年度制をとる日本では1月よりも4月の方が季節の変わり目がより感じられる。
ところで“4月になれば”とくれば私のようなオールド・タイマーなら“彼女は”ってつながる。
ご存じサイモンとガーファンクルの1966年の2枚目のアルバム、Sound Of Silenceに収録されたアコギ伴奏だけのシンプルな曲。
1964年、満を持して世に出た彼らのデビューアルバム、Wednesday Mornig, 3AMがシンプルすぎたアレンジメントが原因だったのか見事ずっこけたことから、ポールはその後の活動をイギリスに見出そうと渡英し、1965年にはThe Paul Simon Songbookなるソロ・アルバムを出すも未だ道開ずの状態だった。

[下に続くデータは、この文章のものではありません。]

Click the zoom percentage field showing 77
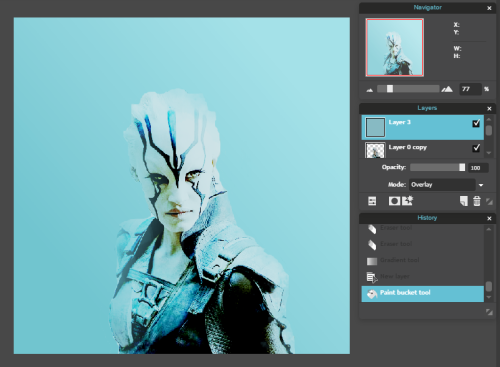Screen dimensions: 500x367 click(470, 89)
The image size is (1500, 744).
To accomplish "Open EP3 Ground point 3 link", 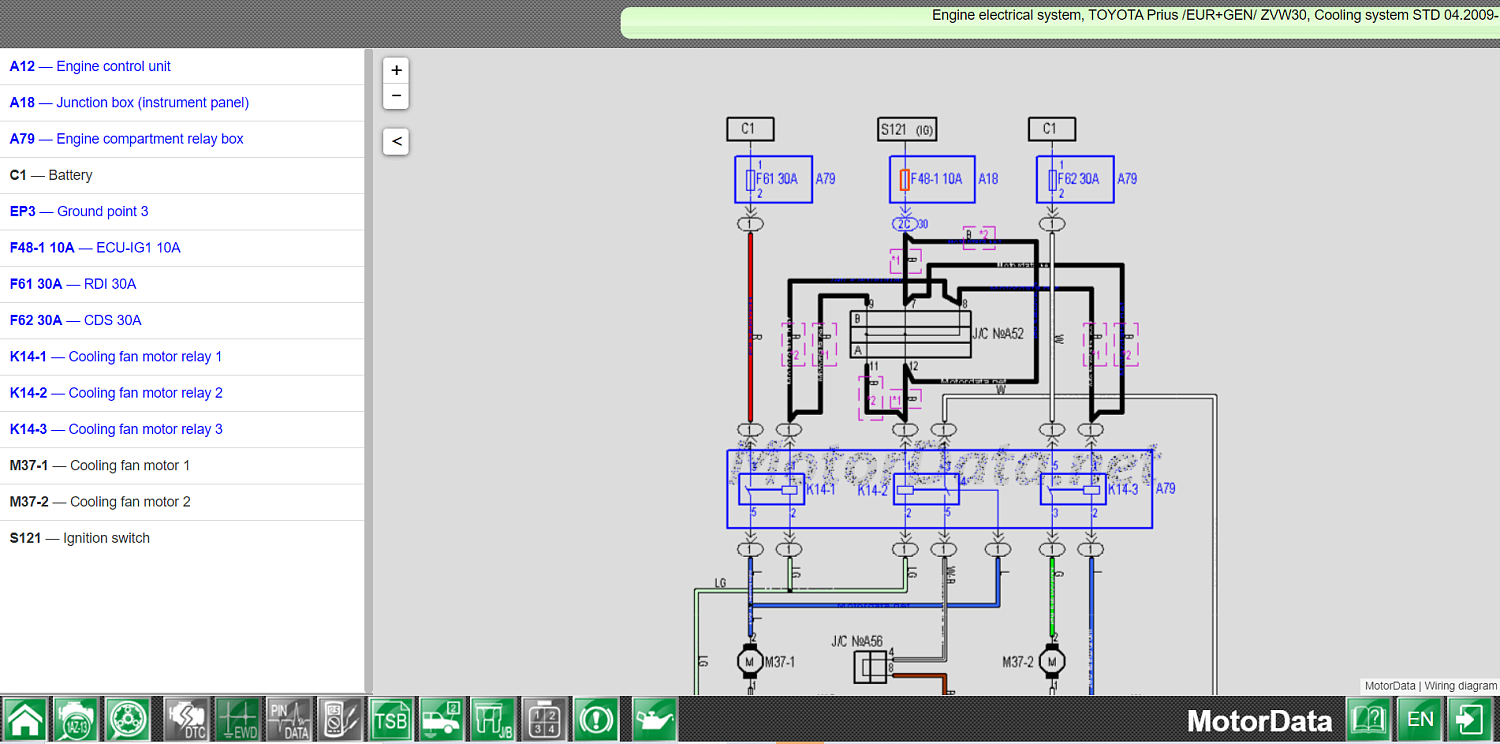I will pyautogui.click(x=78, y=211).
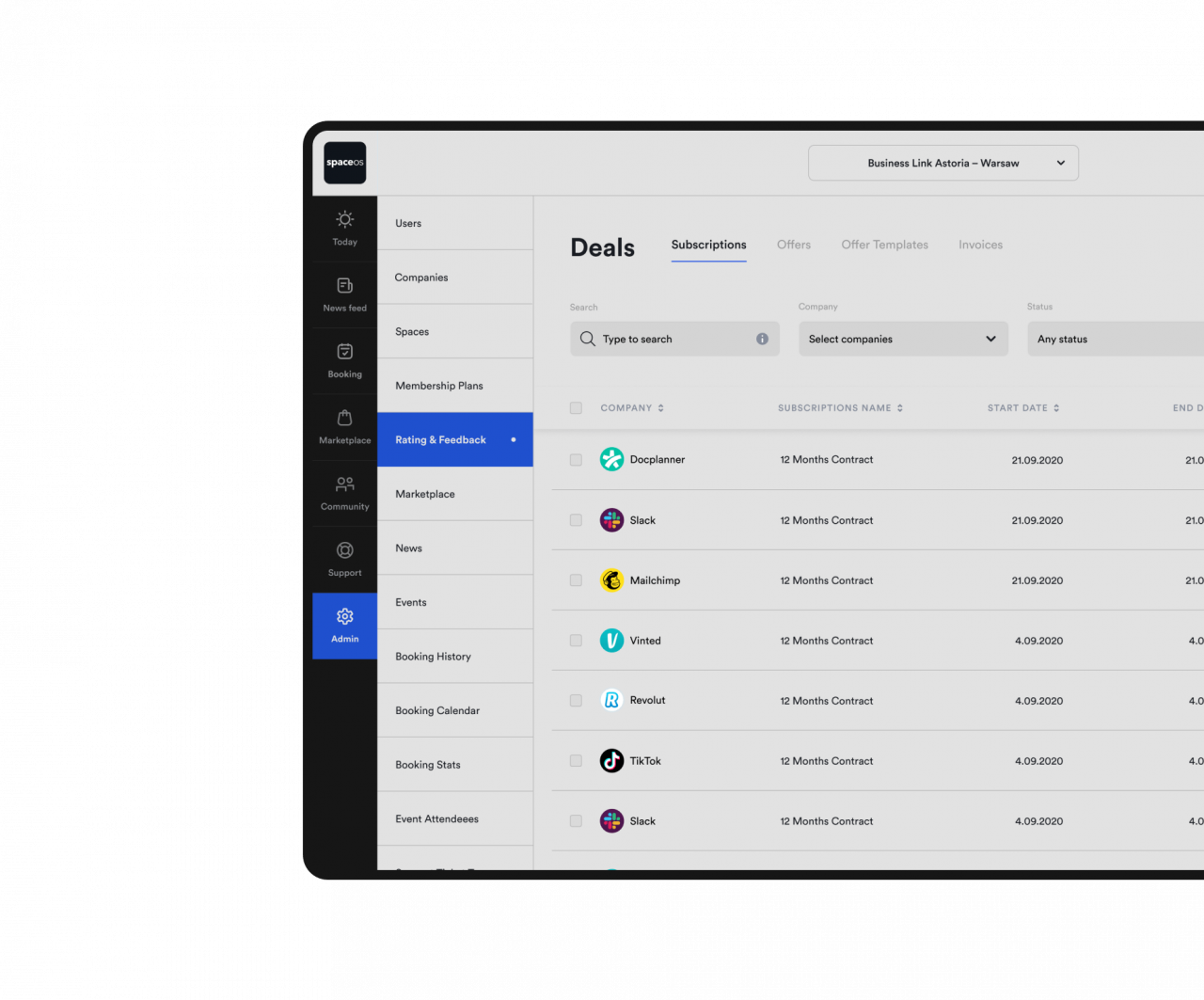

ただディランやバーズなどエレクトリック・サウンドを使ったフォーク・ロックの影響を受けて、アコギ・バージョンをダビングによる電化によって完成しシングル・カットされたSound Of Silence改が全米1位の大ヒットを記録。
ポールがニューヨークに戻り、学業を終了したアート(名門コロンビア大卒業し院に進んで数学のマスター習得、かなりの高学歴に驚く)も加わりレコーディングが開始され、完成したのがこのアルバム、Sound Of Silence。
アメリカ、ステレオ盤ファーストプレスのデザイン。何だか寒風吹き荒ぶ山道に分け入る姿が暗いイメージかな?
このアルバムには色々なジャケ・バージョンがあり、緑のアルバム・タイトルが何だか明るさを感じさせる。
全ての曲を電化したのではなく、数曲はシンプルなそれまでのアコースティック・バージョンでメリハリを付けたのが良かったのかも… アルバムも全米21位と人気グループに仲間入りを果たした。
“4月になれば彼女は”って曲は前作を継承するアコギ伴奏のシンプルな曲ではあるが、その後の映画”卒業”のサントラ盤にも登場する彼らにとって代表曲の一つ。
4月になれば、きっと彼女は帰ってくる…
そう希望に満ちた月でなのである。